[WHAT YOU ARE ASKED TO DO] Please reproduce each of the entries below exactly as they appear.

[RECORD EXTRACTS]
○ ○ ○

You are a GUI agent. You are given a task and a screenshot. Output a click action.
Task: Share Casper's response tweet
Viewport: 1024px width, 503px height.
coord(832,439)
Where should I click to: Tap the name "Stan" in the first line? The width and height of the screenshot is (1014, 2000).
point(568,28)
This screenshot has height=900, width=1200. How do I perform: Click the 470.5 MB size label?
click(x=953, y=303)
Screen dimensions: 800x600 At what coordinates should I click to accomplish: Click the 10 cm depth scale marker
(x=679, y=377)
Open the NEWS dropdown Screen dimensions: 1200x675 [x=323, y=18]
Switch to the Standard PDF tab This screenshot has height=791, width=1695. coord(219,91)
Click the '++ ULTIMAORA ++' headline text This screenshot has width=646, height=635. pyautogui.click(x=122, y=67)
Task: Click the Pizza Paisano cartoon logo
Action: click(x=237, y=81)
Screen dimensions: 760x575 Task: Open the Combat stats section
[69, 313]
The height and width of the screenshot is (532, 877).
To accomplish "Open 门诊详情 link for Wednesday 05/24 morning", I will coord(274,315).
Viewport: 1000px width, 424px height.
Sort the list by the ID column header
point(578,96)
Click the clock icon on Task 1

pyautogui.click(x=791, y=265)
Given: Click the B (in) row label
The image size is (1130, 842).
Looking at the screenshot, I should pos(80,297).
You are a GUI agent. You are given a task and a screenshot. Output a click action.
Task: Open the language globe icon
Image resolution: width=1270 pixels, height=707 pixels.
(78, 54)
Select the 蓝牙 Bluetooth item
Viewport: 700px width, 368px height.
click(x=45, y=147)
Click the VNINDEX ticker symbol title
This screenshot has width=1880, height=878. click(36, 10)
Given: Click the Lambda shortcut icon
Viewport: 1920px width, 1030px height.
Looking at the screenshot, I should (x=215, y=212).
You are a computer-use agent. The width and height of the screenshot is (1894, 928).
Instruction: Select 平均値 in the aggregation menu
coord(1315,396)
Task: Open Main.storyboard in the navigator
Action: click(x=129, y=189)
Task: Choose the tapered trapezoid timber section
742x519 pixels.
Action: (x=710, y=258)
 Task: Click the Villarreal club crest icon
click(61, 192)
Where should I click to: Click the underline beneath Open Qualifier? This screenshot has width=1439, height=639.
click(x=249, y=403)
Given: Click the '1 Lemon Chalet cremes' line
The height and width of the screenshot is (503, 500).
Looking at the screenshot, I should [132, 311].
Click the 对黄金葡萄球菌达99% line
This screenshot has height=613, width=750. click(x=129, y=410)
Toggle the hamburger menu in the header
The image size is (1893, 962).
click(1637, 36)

○ ○ ○

[SOLUTION]
You are a GUI agent. You are given a task and a screenshot. Output a click action.
Task: Share Casper's response tweet
Viewport: 1024px width, 503px height.
coord(832,439)
Where should I click to: Tap the name "Stan" in the first line? The width and height of the screenshot is (1014, 2000).
point(568,28)
This screenshot has height=900, width=1200. How do I perform: Click the 470.5 MB size label?
click(x=953, y=303)
Screen dimensions: 800x600 At what coordinates should I click to accomplish: Click the 10 cm depth scale marker
(x=679, y=377)
Open the NEWS dropdown Screen dimensions: 1200x675 [x=323, y=18]
Switch to the Standard PDF tab This screenshot has height=791, width=1695. coord(219,91)
Click the '++ ULTIMAORA ++' headline text This screenshot has width=646, height=635. pyautogui.click(x=122, y=67)
Task: Click the Pizza Paisano cartoon logo
Action: click(x=237, y=81)
Screen dimensions: 760x575 Task: Open the Combat stats section
[69, 313]
The height and width of the screenshot is (532, 877).
To accomplish "Open 门诊详情 link for Wednesday 05/24 morning", I will coord(274,315).
Viewport: 1000px width, 424px height.
Sort the list by the ID column header
point(578,96)
Click the clock icon on Task 1

pyautogui.click(x=791, y=265)
Given: Click the B (in) row label
The image size is (1130, 842).
Looking at the screenshot, I should pos(80,297).
You are a GUI agent. You are given a task and a screenshot. Output a click action.
Task: Open the language globe icon
Image resolution: width=1270 pixels, height=707 pixels.
(78, 54)
Select the 蓝牙 Bluetooth item
Viewport: 700px width, 368px height.
click(x=45, y=147)
Click the VNINDEX ticker symbol title
This screenshot has width=1880, height=878. click(36, 10)
Given: Click the Lambda shortcut icon
Viewport: 1920px width, 1030px height.
Looking at the screenshot, I should (x=215, y=212).
You are a computer-use agent. The width and height of the screenshot is (1894, 928).
Instruction: Select 平均値 in the aggregation menu
coord(1315,396)
Task: Open Main.storyboard in the navigator
Action: click(x=129, y=189)
Task: Choose the tapered trapezoid timber section
742x519 pixels.
Action: (x=710, y=258)
 Task: Click the Villarreal club crest icon
click(61, 192)
Where should I click to: Click the underline beneath Open Qualifier? This screenshot has width=1439, height=639.
click(x=249, y=403)
Given: Click the '1 Lemon Chalet cremes' line
The height and width of the screenshot is (503, 500).
Looking at the screenshot, I should [132, 311].
Click the 对黄金葡萄球菌达99% line
This screenshot has height=613, width=750. click(x=129, y=410)
Toggle the hamburger menu in the header
The image size is (1893, 962).
click(1637, 36)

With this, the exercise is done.